Statistics permeates all of science and society. Climate science is no exception. For example, climate models produce projections of future climate. Features of these projections, such as increasing annual minimum temperatures in northern regions of the world, can be sought in observed data. Statistical methods are available to do this.

Climate is not weather. As Robert Heinlein put it, "Climate is what you expect, weather is what you get." Consider rolling a die. If it is fair, a six comes up in 1/6 of the rolls in the long run. If it is loaded toward the side showing the one (which is opposite to that showing the six), it will come up six more often.

We can think of the changing climate as a die that slowly is getting more and more likely to roll sixes and weather as the outcome of a particular roll of the climate die, with a six representing extreme temperatures. So, comparing weather data directly to climate models is not quite the right comparison.
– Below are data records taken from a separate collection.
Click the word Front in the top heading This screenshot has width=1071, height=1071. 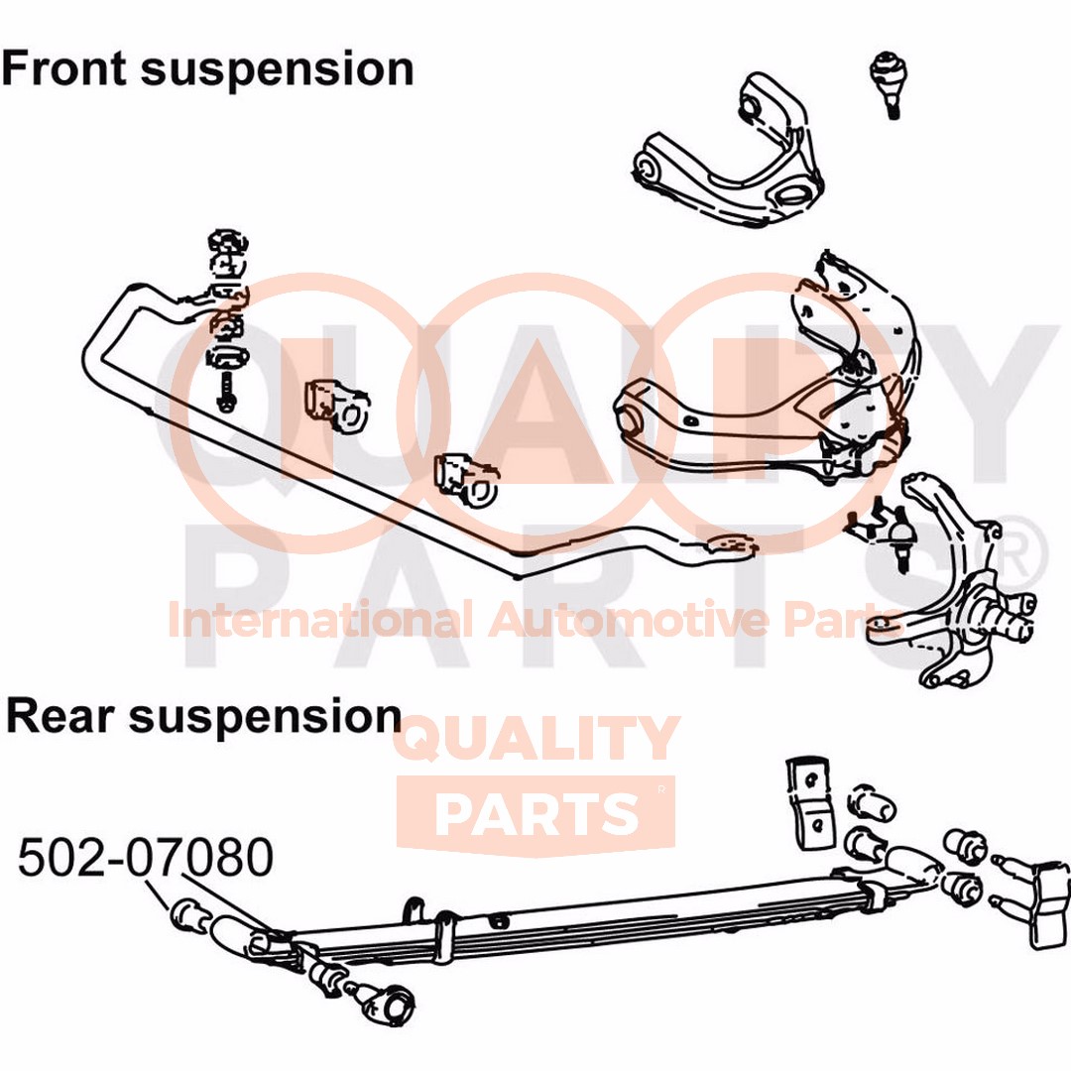point(64,68)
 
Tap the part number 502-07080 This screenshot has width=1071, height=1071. point(146,858)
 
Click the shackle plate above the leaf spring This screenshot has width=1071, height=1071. point(811,801)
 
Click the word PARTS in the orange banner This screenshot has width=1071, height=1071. point(536,813)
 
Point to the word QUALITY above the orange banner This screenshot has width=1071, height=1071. point(536,738)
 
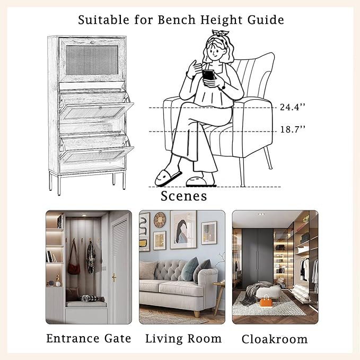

Statisticians have long known how to compare the probabilities of dice rolls to observations, and this knowledge is now directly used to compare climate models to weather observations, in spite of the differences between the two types of data.

Analysis of data over geographic space and time requires specialized statistical tools, since usually there is a tendency for nearby locations and nearby time-points to move up and down together. If one fails to take this so-called dependence into account in the statistical analysis, one is easily fooled into thinking, for example, that trends are more accurately determined than is really the case. And since trends are the bread and butter for scientists who study changes in climate, it is essential to deliver an accurate statistical analysis.

Global climate models are very large. Therefore, it is not possible with present-day computers to run these models on a fine-enough scale to be able to use them to study local effects (at the county or city scale) of a changing climate. Instead, one often runs regional models that use global model values around the region and then uses a finer-scale model inside the region.

Does it matter which global model one uses? The North American Regional Climate Change and Assessment Program is designed to compare different combinations of regional and global models. Statisticians have tools that allow researchers to study the combined effects of global and regional models on outcomes without having to run all possible combinations of global and regional models, thus saving considerable amounts of precious computer time.

The analysis yields estimates of the uncertainty in the regional model output. This output, or regional projection, is likely to be used to make local planning decisions. If that planning is done assuming that the output is a definite value, rather than a range of possible values, serious problems can arise. For example, in the year 2100, the estimated sea-level rise at Olympia, the capital of Washington, under a medium scenario is 13." This is an average, and if planners protect downtown based on this average and something rather higher happens, their efforts to protect the downtown area from flooding may be in vain.

When scientists use the word "uncertainty," they do not mean "lack of knowledge." Rather, they mean a way of specifying how precisely they know something. To answer the question about how precisely they know that a given year is the warmest on record, we need some kind of specification of the uncertainty in each yearly continental U.S. temperature.

We do not measure U.S. temperature directly. Rather, we measure temperatures at many stations. Different stations have been operating for varying lengths of time. Measurements have been made at different times of day. Some stations have moved or changed instruments. All this must be taken into account when combining these measurements into a continental U.S. average (such a combination is another statistical problem for which there exist well-established methods). So, for each year, scientists have calculated confidence intervals (a range of numbers with 95 percent probability to cover the true value) for the yearly continental U.S. temperature. The narrower this range, the more certain we are of the actual value.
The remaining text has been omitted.